Supplied passage
_ _ _ _ _ _ _
To unpack what is happening here: the Mutex type in Rust is generic over a type, ie Mutex<T>, and even if T is not Sync itself, the Mutex<T> type will be Sync. It has an API and implementation that can provide those guarantees for the wrapped type. It's up to the Mutex author to ensure that using unsafe Rust.

What is nice here from an API design is that the Mutex<T> always wraps the data it protects, so it becomes impossible to access the value outside of how the Mutex's API provides the guarantees it needs to for Sync. Normally the access is gated through the lock() method, which give or take some error-handling, returns a MutexGuard which enforces the underlying locking and unlocking happens through RAII. The value being protected is only accessible during the lifetime of this guard object.

Between the Sync requirement for safe multi-threaded access and design of the above API design enforcing the underlying type is only accessible when certain run-time requirements are met, this ensures we always have thread-safety provided by the type system.
_ _ _ _ _ _ _
Recorded data
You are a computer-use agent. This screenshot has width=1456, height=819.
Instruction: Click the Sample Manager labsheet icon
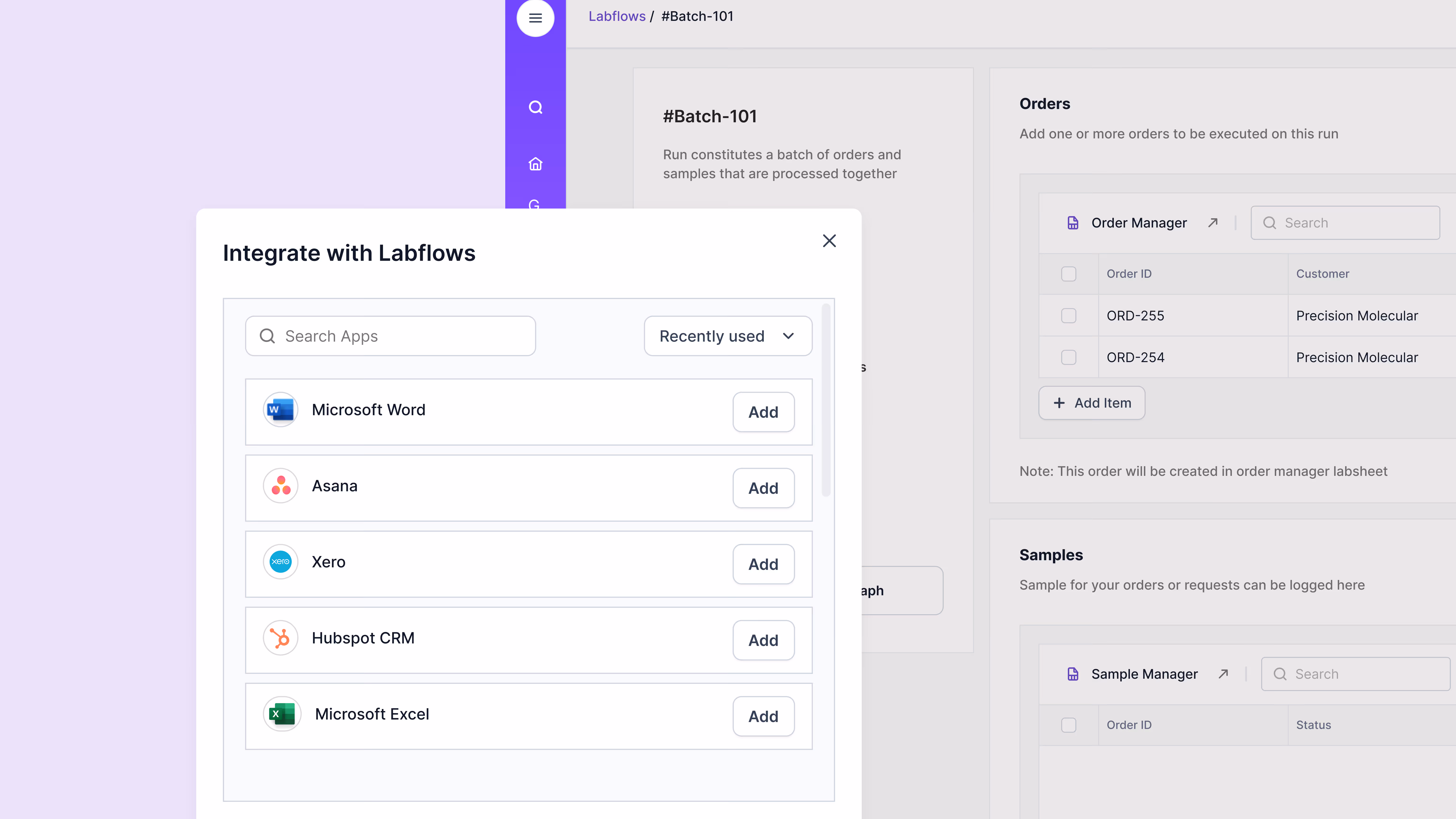point(1072,674)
_ _ _ _ _ _ _
Required work
a - In the passage on Rust's Mutex, repeat the text from "Between the Sync" to "the type system.".
b - Condense the paragraph of the passage on Rust's Mutex that begins "What is nice here from an API design" into a short bulleted list that preserves its main facts.
c - According to the passage on Rust's Mutex, what type does the lock() method return?
The material is not required for any of this work.

Task results
a -
Between the Sync requirement for safe multi-threaded access and design of the above API design enforcing the underlying type is only accessible when certain run-time requirements are met, this ensures we always have thread-safety provided by the type system.

b -
- Mutex<T> always wraps the data it protects.
- The value therefore cannot be accessed except through the Mutex's API, which provides the guarantees Sync requires.
- Access normally goes through the lock() method, which, apart from some error handling, returns a MutexGuard.
- The MutexGuard enforces locking and unlocking through RAII.
- The protected value is accessible only during the guard's lifetime.

c - It returns a MutexGuard.